Reproduce exactly, from the data that follows, the line with "You are a computer-use", the line with "Instruction: Click the line beside Know More", and every line that lies between them.

[Dataset records Boundary: Start]

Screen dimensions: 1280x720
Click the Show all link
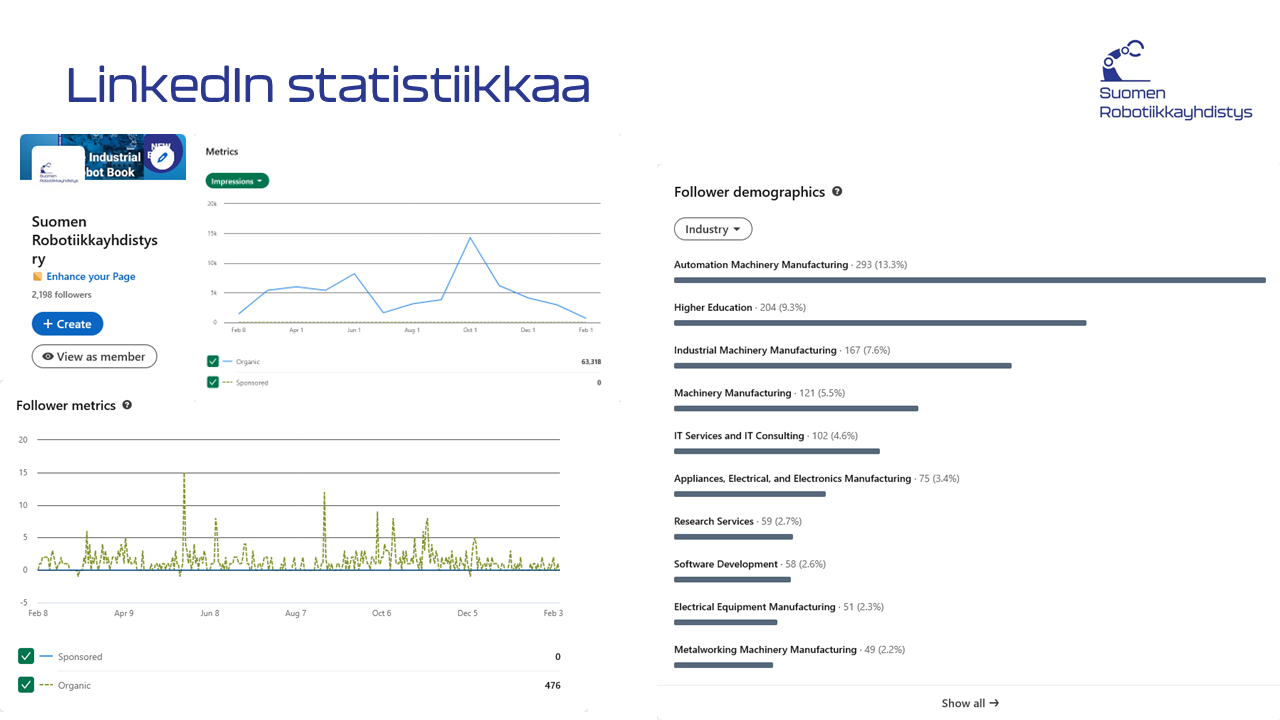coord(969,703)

[Dataset records Boundary: End]
[Dataset records Boundary: Start]

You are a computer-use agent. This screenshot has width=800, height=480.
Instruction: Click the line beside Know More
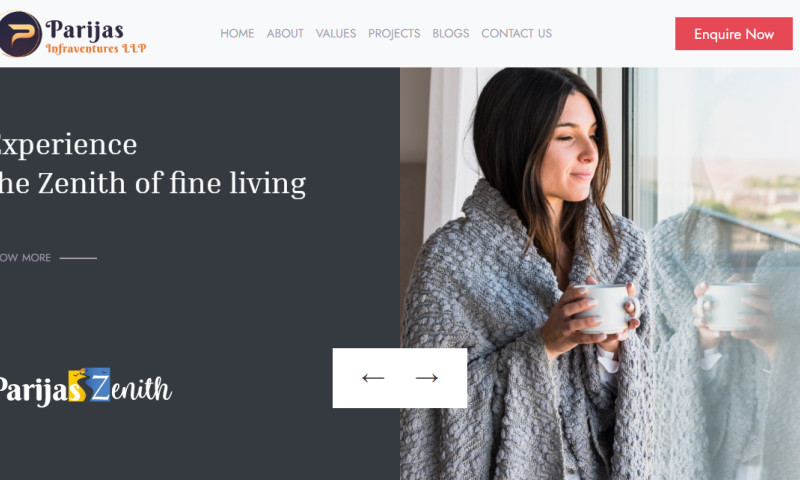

[Dataset records Boundary: End]

--- Result for this exercise ---
You are a computer-use agent. This screenshot has width=800, height=480.
Instruction: Click the line beside Know More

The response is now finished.